Triduo Pascual 2025 Viernes Santo: "¡Aquí tienen al hombre!" (Jn 19,5)
Comentario al relato de la Pasión según el cuarto evangelio (Jn 18-19)
| Hanzel J. Zúñiga Valerio

Durante un tiempo de exilio en Madrid, el filósofo Ignacio Ellacuría (1930-1989), reflexionaba sobre el cúmulo de sufrimiento y sobre la constante de este en la historia. Meses antes de su asesinato, se preguntaba por la guerra y por cómo puede tener sentido tanto dolor e injusticia.

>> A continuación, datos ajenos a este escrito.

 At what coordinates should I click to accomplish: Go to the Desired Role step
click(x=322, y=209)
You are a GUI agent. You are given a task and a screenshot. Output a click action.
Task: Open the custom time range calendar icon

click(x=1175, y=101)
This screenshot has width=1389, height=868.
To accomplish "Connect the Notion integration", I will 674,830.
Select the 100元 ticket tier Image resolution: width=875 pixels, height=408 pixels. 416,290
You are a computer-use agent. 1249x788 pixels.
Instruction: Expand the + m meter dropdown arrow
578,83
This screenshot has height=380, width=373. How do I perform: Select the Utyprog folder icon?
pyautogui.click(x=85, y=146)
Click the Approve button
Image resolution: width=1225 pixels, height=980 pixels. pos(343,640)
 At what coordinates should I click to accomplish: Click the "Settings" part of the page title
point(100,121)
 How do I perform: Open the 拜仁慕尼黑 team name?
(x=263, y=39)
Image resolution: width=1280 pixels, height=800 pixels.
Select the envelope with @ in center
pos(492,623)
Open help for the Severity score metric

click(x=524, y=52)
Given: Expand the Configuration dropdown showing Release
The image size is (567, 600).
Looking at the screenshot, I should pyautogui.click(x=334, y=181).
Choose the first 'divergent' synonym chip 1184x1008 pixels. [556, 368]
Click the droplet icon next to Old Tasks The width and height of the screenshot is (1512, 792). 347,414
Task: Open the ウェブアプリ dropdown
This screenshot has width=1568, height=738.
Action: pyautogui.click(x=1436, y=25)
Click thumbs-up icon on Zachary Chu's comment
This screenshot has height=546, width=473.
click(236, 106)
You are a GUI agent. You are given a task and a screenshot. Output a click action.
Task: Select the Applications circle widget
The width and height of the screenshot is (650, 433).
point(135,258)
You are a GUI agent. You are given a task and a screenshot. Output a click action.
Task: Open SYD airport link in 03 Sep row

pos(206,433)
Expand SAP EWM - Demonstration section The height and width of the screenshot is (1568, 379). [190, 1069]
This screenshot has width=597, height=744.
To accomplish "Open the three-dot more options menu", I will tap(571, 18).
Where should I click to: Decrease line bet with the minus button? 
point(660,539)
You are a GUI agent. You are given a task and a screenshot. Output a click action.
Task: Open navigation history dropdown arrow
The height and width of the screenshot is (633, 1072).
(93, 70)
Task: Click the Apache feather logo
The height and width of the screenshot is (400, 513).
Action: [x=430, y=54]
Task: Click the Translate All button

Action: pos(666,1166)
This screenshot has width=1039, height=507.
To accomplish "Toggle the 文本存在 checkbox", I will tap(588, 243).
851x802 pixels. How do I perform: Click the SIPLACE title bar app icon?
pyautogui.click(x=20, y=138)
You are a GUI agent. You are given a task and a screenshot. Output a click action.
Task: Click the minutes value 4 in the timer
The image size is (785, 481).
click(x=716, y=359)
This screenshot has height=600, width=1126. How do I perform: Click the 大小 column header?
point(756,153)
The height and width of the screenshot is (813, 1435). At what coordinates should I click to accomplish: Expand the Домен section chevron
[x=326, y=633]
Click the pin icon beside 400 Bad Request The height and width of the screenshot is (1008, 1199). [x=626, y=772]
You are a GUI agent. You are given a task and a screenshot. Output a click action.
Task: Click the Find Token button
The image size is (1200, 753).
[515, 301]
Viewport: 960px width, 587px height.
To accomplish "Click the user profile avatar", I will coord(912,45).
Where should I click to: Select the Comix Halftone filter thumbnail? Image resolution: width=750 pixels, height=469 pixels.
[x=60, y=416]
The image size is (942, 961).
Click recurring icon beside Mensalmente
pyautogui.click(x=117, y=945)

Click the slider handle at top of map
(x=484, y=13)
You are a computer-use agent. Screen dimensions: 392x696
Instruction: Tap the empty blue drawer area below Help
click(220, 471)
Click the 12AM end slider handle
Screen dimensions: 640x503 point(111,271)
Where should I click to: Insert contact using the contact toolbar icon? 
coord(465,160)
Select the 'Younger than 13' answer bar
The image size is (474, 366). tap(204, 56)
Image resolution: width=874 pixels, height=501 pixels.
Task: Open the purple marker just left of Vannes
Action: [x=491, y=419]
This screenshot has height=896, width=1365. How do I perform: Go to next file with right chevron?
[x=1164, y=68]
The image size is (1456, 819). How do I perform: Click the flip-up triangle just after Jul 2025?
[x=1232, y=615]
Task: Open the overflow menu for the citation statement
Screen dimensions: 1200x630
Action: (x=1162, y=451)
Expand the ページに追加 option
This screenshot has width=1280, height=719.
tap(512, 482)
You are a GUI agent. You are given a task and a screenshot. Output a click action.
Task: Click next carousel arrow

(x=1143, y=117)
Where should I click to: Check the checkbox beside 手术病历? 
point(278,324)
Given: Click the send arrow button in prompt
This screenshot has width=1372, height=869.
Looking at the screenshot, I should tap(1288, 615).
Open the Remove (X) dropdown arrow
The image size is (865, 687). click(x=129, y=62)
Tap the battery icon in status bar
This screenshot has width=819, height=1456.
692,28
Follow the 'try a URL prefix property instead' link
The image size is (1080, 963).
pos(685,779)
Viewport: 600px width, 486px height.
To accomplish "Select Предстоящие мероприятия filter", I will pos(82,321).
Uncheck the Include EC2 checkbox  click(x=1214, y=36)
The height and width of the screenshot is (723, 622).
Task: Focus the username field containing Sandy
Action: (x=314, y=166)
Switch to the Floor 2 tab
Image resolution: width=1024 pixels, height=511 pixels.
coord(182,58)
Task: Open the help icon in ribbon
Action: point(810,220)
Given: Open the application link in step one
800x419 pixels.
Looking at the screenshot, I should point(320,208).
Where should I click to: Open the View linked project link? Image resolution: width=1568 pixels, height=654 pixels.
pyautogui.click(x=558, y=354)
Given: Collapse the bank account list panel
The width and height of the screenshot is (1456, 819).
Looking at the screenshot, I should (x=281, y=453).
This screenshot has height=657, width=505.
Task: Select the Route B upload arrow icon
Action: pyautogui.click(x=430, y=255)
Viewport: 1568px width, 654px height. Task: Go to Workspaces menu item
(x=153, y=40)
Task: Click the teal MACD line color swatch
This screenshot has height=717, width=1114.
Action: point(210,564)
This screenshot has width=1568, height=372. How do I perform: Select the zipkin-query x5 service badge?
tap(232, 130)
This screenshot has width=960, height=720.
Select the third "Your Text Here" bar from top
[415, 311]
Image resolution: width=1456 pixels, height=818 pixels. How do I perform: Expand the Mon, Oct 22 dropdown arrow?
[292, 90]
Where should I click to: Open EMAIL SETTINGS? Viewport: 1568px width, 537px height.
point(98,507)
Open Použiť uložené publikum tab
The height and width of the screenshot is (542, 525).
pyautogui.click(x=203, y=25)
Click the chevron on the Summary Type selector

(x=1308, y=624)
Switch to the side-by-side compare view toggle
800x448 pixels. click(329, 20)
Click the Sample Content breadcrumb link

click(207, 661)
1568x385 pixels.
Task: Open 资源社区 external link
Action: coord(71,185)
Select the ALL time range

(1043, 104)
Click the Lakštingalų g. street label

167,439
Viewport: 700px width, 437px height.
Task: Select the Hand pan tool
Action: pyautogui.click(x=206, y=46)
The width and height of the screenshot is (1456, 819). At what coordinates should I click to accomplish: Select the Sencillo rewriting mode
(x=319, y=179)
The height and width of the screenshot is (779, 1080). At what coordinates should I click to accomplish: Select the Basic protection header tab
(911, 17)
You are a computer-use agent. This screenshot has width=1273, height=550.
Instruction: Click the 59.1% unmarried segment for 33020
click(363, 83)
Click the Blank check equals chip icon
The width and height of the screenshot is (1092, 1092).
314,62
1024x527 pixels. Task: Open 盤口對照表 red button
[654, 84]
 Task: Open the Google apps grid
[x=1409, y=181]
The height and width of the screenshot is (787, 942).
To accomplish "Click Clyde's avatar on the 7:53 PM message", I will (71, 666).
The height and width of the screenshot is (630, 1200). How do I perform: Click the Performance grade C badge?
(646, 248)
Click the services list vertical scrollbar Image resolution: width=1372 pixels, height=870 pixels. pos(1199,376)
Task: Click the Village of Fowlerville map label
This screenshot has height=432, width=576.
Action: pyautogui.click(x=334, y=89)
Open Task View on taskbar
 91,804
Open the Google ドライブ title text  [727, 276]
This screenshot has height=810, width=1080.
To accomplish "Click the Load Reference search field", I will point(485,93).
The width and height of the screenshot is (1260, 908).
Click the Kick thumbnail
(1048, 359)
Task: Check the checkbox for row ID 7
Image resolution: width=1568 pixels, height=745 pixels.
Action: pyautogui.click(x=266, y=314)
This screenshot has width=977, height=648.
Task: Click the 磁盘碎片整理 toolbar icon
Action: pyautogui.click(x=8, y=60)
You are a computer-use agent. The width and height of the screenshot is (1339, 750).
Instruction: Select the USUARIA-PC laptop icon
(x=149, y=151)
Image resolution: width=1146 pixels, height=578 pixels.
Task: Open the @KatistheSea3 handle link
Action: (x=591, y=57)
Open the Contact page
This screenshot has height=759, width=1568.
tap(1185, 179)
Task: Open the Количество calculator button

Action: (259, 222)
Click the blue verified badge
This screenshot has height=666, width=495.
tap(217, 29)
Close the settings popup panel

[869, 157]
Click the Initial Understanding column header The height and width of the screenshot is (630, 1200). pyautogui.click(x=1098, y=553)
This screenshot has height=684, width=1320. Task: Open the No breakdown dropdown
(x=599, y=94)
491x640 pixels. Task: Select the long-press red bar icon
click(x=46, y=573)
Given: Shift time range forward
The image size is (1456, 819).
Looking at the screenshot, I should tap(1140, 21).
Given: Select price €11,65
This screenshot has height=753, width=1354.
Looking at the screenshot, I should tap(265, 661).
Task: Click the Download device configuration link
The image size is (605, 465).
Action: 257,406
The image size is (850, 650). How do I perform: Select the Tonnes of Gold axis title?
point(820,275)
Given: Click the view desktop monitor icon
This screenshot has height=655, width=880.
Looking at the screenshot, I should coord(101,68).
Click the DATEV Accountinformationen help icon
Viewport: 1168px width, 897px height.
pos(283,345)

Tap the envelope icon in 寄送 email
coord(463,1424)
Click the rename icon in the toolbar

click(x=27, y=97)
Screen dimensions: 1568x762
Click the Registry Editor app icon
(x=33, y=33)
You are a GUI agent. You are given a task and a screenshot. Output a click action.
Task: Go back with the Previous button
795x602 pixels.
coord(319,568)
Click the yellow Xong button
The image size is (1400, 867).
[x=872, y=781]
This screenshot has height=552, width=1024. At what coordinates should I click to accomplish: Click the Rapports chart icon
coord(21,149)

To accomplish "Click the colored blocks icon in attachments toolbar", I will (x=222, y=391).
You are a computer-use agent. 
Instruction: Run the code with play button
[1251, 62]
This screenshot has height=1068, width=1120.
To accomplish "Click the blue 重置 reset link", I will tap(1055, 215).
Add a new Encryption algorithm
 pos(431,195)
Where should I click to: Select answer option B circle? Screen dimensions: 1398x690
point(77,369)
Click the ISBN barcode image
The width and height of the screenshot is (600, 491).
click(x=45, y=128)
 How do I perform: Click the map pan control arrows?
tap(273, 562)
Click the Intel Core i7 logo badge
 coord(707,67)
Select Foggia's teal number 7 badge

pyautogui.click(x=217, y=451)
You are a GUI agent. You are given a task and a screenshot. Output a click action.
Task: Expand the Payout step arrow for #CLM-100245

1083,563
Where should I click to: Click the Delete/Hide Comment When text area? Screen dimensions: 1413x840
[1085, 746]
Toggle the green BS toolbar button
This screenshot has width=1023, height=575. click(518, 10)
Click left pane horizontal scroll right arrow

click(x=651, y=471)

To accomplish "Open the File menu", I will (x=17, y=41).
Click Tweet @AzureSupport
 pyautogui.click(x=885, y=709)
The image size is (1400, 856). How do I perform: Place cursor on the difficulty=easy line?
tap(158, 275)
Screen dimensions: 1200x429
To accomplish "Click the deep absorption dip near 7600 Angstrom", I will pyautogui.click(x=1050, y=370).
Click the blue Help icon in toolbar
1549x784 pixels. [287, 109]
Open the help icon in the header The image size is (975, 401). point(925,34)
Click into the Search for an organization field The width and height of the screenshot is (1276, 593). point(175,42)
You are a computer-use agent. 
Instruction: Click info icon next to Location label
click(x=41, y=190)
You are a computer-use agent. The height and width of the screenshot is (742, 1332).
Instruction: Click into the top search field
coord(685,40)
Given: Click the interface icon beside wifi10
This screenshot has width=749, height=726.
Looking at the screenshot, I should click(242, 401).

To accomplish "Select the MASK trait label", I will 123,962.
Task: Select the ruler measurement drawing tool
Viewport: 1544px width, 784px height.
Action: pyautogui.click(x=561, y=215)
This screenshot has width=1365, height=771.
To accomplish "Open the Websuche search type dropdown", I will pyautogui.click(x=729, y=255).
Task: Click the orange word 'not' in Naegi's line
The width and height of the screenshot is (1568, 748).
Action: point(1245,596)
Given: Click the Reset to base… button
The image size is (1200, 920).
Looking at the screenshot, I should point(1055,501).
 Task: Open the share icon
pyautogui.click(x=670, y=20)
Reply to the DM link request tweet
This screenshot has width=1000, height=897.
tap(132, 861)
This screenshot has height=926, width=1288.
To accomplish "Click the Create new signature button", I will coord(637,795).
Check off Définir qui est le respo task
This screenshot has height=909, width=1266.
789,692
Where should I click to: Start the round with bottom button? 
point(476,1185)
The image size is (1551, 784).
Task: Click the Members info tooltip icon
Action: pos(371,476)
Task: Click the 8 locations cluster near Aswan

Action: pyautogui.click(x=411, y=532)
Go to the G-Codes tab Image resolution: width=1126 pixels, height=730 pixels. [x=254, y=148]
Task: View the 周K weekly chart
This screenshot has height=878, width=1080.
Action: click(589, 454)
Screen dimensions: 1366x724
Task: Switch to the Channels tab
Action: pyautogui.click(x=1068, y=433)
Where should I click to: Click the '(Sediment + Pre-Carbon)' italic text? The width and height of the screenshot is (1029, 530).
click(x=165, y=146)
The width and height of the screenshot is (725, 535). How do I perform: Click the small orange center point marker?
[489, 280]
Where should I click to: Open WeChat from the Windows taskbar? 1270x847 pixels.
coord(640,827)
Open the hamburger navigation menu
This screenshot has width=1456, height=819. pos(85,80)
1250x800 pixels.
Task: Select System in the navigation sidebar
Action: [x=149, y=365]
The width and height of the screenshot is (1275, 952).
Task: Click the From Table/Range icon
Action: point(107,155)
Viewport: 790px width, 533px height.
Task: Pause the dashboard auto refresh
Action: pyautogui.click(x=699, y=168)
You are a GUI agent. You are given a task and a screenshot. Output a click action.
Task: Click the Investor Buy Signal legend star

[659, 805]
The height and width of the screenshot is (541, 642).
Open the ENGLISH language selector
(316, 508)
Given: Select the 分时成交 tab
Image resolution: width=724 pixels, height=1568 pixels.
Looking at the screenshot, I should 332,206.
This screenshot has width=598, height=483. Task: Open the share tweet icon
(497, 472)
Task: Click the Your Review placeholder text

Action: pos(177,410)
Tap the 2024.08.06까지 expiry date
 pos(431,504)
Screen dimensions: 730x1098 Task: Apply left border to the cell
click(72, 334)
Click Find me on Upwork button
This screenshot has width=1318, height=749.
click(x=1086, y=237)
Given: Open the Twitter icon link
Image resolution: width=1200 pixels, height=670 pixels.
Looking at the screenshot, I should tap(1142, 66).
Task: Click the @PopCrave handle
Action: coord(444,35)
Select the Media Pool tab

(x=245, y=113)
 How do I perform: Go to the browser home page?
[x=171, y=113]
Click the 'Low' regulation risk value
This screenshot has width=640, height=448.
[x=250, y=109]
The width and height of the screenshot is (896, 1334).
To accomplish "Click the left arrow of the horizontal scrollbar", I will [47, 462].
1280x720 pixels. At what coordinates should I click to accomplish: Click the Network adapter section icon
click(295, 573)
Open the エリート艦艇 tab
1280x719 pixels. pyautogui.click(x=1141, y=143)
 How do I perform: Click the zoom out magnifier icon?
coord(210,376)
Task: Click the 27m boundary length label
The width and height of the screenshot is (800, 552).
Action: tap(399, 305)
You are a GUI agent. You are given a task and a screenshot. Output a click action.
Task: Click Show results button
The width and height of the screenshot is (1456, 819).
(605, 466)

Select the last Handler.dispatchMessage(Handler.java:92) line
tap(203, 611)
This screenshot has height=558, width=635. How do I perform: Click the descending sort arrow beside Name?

Más que pensar en una lógica oculta que debe ser descubierta, el filósofo optó por leer la realidad desde la óptica del crucificado, actuando en consecuencia: "[...] la envidia, el revanchismo o el odio. Los revolucionarios, a veces, son movidos por esas fuerzas, y un cristiano debe decir en todo momento que un amor comprometido puede ser tan revolucionario o más que cualquier otro sentimiento de esa especie" [1].
La historia de la muerte de Jesús ha servido, muchas veces, como paradigma de asunción del dolor. Ha sido releída durante siglos casi como una oda al sufrimiento. En este sentido, tuvieron razón los críticos del cristianismo al acusarlo de "distracción" en la consecución de la felicidad pues fue ese el resultado de una falsa adoración de la cruz. Un instrumento de tortura fue aplicado a múltiples realidades de la vida, no para combatir el sufrimiento, sino para aceptarlo con resignación. Era el continuum de la vida, como lo pensaba Schopenhauer y, en cierta manera, el mismo Nietzsche para quien la humanidad había sido engañada con el ídolo de la cruz y había venerado lo inverso a todo lo que, realmente, le proveería de un futuro [2]. Fue ese el resultado de leer la Pasión como relato aislado del resto de la trama evangélica.
El texto que hemos escuchado, momento álgido en el proceso de juicio de Jesús (Jn 19,1-11), revela, por el contrario, el culmen de una historia de compromiso. La muerte de Jesús, su asesinato, es consecuencia de su vida. No es producto de un dios sádico que ha planeado la muerte de su hijo ni de un profeta masoquista que quiere llevarnos a todos por sus sendas. Más bien, es el punto final -aparentemente- de quien ha enfrentado a los poderosos de este mundo. Cara a cara con el poder romano es interrogado, "Dios" y el "César" se ponen frente a frente, Jesús y Pilato discurren en un diálogo a profundidad, propio del cuarto evangelio, donde se evidencia que Jesús es rey, sí, pero no como lo piensa Roma. Así, coronado de espinas, golpeado y humillado, anuncia un reino que rompe con la espiral de la violencia, una manera inversa de comprender la sociedad pues rehúye del poder y la fuerza.
La auténtica "adoración de la cruz" es motivada por un amor comprometido, que se sale de la lógica de la venganza y se inscribe en un proyecto mayor. Para los cristianos, bajar de la cruz a los crucificados de la historia es la mejor manera de honrar la muerte de Jesús pues, desde ahí, se contempla su ministerio como una batalla contra el mal, contra el dolor y el sufrimiento. Este es un auténtico proyecto de humanidad que puede exclamar Ecce homo, "¡Aquí tienen al hombre!". Es así como se prodiga vida:
En el que tiene hambre y sed, en el encarcelado y desaparecido, en el que es perseguido hasta la muerte por causa de la justicia y para que no siga reinando la injusticia, en el que es pobre porque ha sido despojado, en ése se esconde y aparece Jesús. En él se da el gran signo de los tiempos, precisamente en su opaca y ambigua transparencia [3].
Referencias
[1] I. Ellacuría, "El pueblo crucificado signo de los tiempos": Carta a las Iglesias desde el Salvador 10/207 (1989) p. 6.
[2] Cf. F. Nietzsche, Ecce homo. Cómo se llega a ser lo que se es, Madrid: Alianza Editorial, 2005, p. 18.
[3] I. Ellacuría, "El pueblo crucificado signo de los tiempos", p. 4.